» **Task objective**
Reproduce each line of the entries that carries "computer".

» **Exercise inputs**
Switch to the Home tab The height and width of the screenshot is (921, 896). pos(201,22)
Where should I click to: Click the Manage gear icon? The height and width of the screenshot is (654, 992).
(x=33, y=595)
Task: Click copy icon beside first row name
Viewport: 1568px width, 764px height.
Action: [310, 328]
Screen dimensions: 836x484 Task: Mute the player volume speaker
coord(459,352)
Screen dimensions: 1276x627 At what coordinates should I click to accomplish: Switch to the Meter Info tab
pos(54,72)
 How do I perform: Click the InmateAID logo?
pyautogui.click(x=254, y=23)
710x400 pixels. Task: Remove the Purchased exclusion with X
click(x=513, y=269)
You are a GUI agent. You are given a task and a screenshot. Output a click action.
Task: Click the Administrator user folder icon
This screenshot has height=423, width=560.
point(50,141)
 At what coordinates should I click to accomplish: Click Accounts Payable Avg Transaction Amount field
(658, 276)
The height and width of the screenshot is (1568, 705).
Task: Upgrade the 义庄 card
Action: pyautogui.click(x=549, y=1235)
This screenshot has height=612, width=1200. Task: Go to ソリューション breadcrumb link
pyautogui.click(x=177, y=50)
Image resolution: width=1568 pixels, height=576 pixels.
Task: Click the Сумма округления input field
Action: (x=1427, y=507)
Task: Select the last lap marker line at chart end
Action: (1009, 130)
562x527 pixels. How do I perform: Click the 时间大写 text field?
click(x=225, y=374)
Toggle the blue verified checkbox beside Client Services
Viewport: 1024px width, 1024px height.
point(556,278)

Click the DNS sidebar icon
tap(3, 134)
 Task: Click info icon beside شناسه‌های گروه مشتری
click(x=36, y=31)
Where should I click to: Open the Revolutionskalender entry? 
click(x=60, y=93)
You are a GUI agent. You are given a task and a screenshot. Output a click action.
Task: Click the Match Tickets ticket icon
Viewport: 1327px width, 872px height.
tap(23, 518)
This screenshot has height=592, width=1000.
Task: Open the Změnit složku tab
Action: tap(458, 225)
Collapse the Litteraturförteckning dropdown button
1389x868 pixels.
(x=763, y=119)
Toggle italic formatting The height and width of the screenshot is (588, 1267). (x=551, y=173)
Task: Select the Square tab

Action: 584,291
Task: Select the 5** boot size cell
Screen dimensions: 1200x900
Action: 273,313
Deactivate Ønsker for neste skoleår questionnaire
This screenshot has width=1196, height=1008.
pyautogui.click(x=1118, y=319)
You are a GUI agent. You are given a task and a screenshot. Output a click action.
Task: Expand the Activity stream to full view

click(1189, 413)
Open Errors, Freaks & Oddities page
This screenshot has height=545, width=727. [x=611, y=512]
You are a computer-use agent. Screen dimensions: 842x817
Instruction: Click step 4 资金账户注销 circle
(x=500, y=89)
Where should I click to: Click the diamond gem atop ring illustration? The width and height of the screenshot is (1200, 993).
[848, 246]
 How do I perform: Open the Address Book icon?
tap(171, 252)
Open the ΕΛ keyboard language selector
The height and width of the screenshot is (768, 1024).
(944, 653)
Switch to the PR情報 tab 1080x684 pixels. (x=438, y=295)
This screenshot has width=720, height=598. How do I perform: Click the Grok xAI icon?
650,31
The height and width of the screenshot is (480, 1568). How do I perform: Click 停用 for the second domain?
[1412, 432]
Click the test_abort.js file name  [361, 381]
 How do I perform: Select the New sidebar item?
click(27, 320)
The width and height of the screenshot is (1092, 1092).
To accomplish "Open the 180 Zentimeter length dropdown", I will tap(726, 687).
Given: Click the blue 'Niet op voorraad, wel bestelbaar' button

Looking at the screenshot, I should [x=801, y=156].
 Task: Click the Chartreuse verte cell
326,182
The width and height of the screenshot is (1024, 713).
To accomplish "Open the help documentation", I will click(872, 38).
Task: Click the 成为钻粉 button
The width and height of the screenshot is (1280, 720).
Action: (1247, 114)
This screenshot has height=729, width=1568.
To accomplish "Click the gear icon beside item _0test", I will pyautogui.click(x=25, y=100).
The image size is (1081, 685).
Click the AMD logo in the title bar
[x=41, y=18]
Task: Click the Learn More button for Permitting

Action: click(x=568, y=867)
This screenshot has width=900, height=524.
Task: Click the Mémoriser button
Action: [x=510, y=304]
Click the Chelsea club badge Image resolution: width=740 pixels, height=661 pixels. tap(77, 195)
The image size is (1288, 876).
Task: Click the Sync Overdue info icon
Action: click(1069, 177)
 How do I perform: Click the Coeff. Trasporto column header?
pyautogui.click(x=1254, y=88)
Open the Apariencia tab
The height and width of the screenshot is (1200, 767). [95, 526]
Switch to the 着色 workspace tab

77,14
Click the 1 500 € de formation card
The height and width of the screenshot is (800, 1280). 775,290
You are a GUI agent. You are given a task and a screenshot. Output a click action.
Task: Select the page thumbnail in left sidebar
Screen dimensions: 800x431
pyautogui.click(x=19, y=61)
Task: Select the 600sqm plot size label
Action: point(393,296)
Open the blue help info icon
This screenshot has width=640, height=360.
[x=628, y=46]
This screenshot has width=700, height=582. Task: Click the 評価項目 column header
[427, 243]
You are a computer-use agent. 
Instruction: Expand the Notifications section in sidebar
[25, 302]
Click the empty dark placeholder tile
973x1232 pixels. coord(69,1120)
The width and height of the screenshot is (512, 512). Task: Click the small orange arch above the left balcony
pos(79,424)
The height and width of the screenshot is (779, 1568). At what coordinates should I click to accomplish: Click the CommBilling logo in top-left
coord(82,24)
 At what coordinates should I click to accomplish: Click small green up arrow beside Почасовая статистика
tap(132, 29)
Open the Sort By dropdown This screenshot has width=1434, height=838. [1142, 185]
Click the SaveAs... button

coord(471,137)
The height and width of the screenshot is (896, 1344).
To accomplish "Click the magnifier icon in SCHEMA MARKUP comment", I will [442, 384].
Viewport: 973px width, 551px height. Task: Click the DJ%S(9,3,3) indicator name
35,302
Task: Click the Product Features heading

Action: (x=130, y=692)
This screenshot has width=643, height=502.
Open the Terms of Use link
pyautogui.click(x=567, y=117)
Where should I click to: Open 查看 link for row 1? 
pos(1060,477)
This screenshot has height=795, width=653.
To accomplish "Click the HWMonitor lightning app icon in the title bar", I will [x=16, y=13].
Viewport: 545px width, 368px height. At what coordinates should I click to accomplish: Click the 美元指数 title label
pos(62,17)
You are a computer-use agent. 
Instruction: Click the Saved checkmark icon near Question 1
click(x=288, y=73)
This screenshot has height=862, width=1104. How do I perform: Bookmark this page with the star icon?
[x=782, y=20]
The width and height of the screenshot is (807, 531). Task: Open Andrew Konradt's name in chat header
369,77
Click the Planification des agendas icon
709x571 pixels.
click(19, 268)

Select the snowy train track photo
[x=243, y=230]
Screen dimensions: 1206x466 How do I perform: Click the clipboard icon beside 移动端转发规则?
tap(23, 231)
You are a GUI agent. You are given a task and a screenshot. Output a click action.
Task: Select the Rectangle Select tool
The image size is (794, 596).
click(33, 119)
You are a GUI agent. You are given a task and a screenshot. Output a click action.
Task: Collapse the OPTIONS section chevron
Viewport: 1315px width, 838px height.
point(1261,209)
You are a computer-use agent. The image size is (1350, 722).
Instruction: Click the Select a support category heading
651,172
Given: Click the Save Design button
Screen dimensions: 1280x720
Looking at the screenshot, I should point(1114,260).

» **Written response**
You are a computer-use agent. Screen dimensions: 842x817
You are a computer-use agent. 
You are a computer-use agent. 
You are a computer-use agent. The image size is (1350, 722).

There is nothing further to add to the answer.